IMPROVED SPACE MANAGEMENT
By understanding the details of how space is used, facility professionals can reduce vacancy and ultimately achieve major reductions in real estate expenses. The room and area information in BIM models are the foundation for good space management.
The key challenge in developing a maintenance program is entering the product and asset information required for preventive maintenance. The information about building equipment stored in BIM models can eliminate months of effort to accurately populate maintenance systems.
EFFICIENT USE OF ENERGY
BIM can help facilitate the analysis and comparisons of various energy alternatives to help facility managers dramatically reduce environmental impacts and operating costs. By analyzing the costs and the savings of various facility improvements and building system retrofits, facility managers gain a tool to optimize building performance over the life of the building.
ECONOMICAL RETROFITS AND RENOVATIONS
A “living” BIM model provides an easier means of representing three-dimensional aspects of the building. Better information about existing conditions reduces the cost and complexity of building renovation and retrofit projects. By providing more accurate and dependable information to contractors, change orders resulting from “surprises” in as-built conditions can be greatly reduced.

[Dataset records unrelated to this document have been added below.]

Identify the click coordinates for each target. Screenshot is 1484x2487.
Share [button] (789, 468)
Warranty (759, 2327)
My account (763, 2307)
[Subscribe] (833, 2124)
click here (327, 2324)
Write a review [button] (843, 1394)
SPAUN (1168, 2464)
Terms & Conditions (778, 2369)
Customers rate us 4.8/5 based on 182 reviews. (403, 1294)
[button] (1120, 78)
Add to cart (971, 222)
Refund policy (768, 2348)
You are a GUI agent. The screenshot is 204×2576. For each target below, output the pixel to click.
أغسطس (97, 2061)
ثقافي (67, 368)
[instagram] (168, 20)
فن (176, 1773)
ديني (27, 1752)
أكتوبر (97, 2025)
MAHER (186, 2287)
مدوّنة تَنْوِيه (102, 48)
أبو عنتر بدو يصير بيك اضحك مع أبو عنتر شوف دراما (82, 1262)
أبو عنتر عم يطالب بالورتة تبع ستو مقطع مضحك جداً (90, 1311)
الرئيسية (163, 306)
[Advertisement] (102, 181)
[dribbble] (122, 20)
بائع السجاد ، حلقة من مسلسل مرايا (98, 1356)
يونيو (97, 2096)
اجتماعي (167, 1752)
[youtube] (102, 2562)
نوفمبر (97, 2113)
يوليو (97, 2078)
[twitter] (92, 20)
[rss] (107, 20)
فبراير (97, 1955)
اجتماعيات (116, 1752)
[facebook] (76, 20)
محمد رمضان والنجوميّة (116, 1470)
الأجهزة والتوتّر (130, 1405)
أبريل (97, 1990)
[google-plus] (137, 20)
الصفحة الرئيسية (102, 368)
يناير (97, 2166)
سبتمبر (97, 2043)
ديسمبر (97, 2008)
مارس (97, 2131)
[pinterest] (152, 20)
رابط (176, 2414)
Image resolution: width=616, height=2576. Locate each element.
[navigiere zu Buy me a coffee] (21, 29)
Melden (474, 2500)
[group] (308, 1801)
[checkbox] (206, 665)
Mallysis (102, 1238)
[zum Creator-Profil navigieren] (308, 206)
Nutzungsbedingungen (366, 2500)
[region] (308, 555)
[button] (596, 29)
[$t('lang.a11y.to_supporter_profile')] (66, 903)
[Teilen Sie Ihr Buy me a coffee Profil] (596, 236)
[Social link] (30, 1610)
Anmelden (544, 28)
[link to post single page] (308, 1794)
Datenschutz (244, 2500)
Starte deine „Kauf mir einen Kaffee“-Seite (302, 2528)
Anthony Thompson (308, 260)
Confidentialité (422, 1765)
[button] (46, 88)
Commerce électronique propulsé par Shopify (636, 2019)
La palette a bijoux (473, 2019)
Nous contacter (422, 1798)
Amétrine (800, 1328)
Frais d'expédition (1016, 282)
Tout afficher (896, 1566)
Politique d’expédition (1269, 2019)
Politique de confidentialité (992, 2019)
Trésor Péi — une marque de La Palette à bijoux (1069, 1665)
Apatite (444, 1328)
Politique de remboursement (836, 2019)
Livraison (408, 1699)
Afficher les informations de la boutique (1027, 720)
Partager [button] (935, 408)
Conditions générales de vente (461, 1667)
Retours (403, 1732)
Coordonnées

ENHANCED LIFECYCLE MANAGEMENT
Some building design professionals are embedding data on life expectancy and replacement costs in BIM models, thereby helping an owner understand benefits of investing in materials and systems that may cost more initially but have a better payback over the life of the building. For example, using vinyl wall covering for interior wall finishes is more expensive than paint initially, but may result in reduced overall lifecycle costs since it is more durable. The lifecycle data is also very valuable for forecasting ongoing capital improvement costs.